What does it mean when a publisher or distributor says that the things they sell are “creator owned”?
It’s a great question, but (surprise!) it doesn’t have a simple or straightforward answer.
That’s because “creator owned” isn’t a legal term. There isn’t a legal definition of what the phrase means, and because there isn’t a legal definition, its definition can differ from contract to contract.
I find it helpful to think of “creator owned” as a marketing term (à la “graphic novel”) that publishers can use to tell fans how much control the creator has over his or her work. It’s also a way for publishers to tell creators what to expect if they work together.
That doesn’t mean I think “creator owned” is a bad term. As long as you and the publisher are on the same page about what it means, it can be helpful shorthand for explaining your relationship.
To make sure you and your publisher are on the same page, read your contract carefully and think through the following questions.
“Owned” What, Exactly?
My assumption when I see the term “creator owned” is that the publisher has a license to the work and the creator keeps her copyright in the work.
As long as the work you’re creating isn’t a work made for hire, you own the copyright in the work you create as soon as you create it. You can give other people the right to use your work with a license, or you can sell your copyright to someone else by transferring or assigning it.
If you transfer or assign your copyright to someone else, you no longer own it. If you license the work, you still own the copyright, but depending on what the license says, you may be agreeing not to do certain things with the work for a period of time or in a particular place.
If what you want to own is your copyright, you do not want to assign your copyright to someone else.
If you do assign your copyright to someone else, they’ll own it. If they own it, they get to decide how the work is used, where it’s published, and who gets to create things works based on it. The US Copyright Act does give you the right to cancel an assignment 35 years after you make it, but that’s 35 years of you not owning the copyright.
Pro Tip Regardless of whether you license your work or assign the copyright to the publisher, your contract should have explicit instructions detailing how the rights can revert to you if the publisher is no longer using them.
So if the contract you’re looking at has you assign your copyright to the publisher, can the work still be “creator owned”? That depends on what it is you’re interested in owning.
Money?
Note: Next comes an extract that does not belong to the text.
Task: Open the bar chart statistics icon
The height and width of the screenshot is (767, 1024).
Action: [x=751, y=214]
If the contract grants you royalties (and it should), you have the right to be paid those royalties. I hesitate to say you’re “own the right to be paid” because that kind of right isn’t separate from the contract. It’s an important right, don’t get me wrong, but it’s not what I usually think of as “ownership.”
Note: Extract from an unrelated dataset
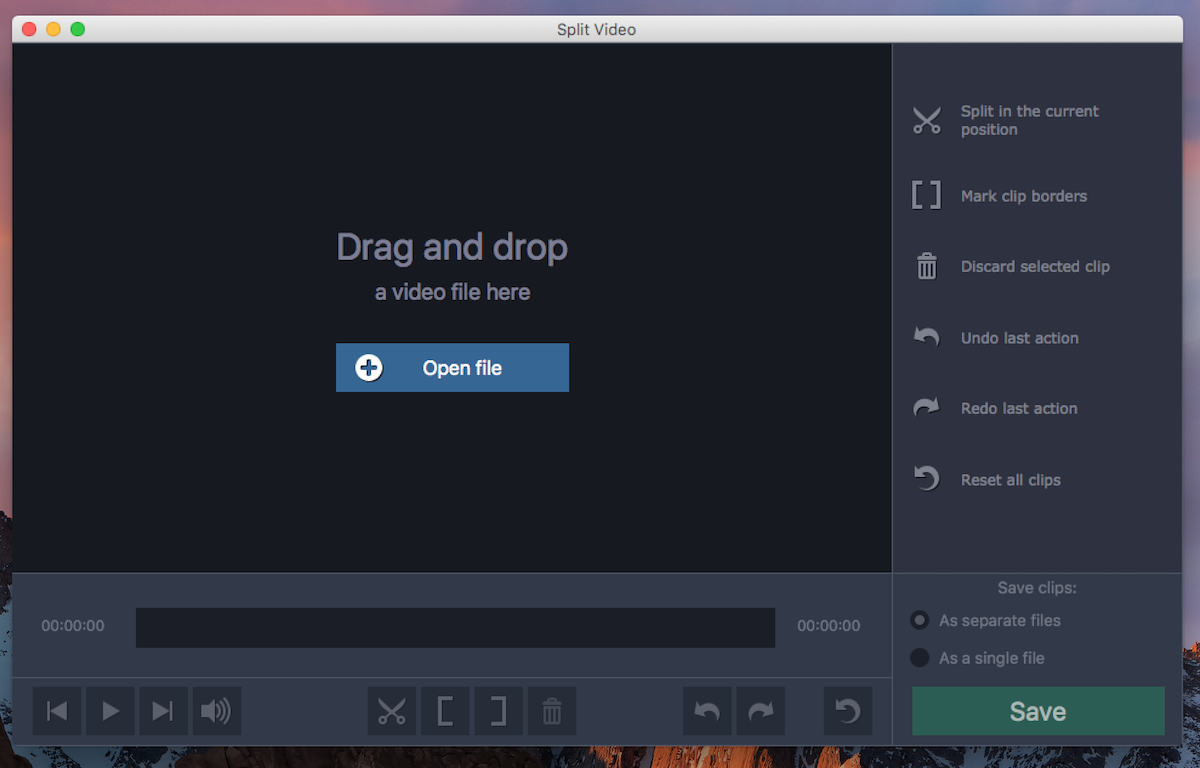This screenshot has height=768, width=1200.
Task: Click the green Save button
Action: click(1037, 711)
Things? Some publishers will give you a certain number of copies of whatever it is they publish using your work and may allow you to buy additional copies at a reduced price. If your contract promises you copies of your work, you will own those physical objects, but pay attention to what the contract says you can do with them. Some contracts won’t let you sell those copies. If you want the right to sell the copies at cons or on your website, you’ll need to adjust the contract. Again, this isn’t my idea of what “creator owned” means.
Other parts of the copyright? If a contract has you assign a portion of your copyright, you only forfeit ownership of that specific portion of the copyright.
How can you assign part of a copyright? Copyright is actually a whole bunch of rights. Lawyers often use the analogy of a bundle of sticks: the bundle is “the” copyright and the individual sticks are the rights that make up a copyright. You can give someone one of those sticks and keep the rest.
Let’s say that the contract says you “transfer and assign” the exclusive right to publish your work as a comic book in English, throughout the world. You no longer own the right to create and sell an English language version of the comic, the publisher does.
But you still own the rights to make a movie; make a comic book in any other language; and even create and sell merchandise based on your story. You still own the rights to do a lot of different things with your work, but you’ve sold certain rights to someone else. You and the publisher both own parts of the copyright in the work.
Pro Tip If you sell part of the copyright be extra special clear about what that means. If they have the right to create a comic book in English, do they also have the right to create merch based on the comic? Do they get to create derivate works based on the comic? What kinds of derivative works?
Doing a creator owned book with a publisher can be a rewarding and satisfying arrangement. But in order for you to make sure you’re getting the most out of the relationship, you have to make sure that what you think “creator owned” means and what the publisher thinks “creator owned” means are the same.
What are your experiences with “creator owned” agreements? Have you run into “creator owned” contracts that handle the rights differently than what I mention here?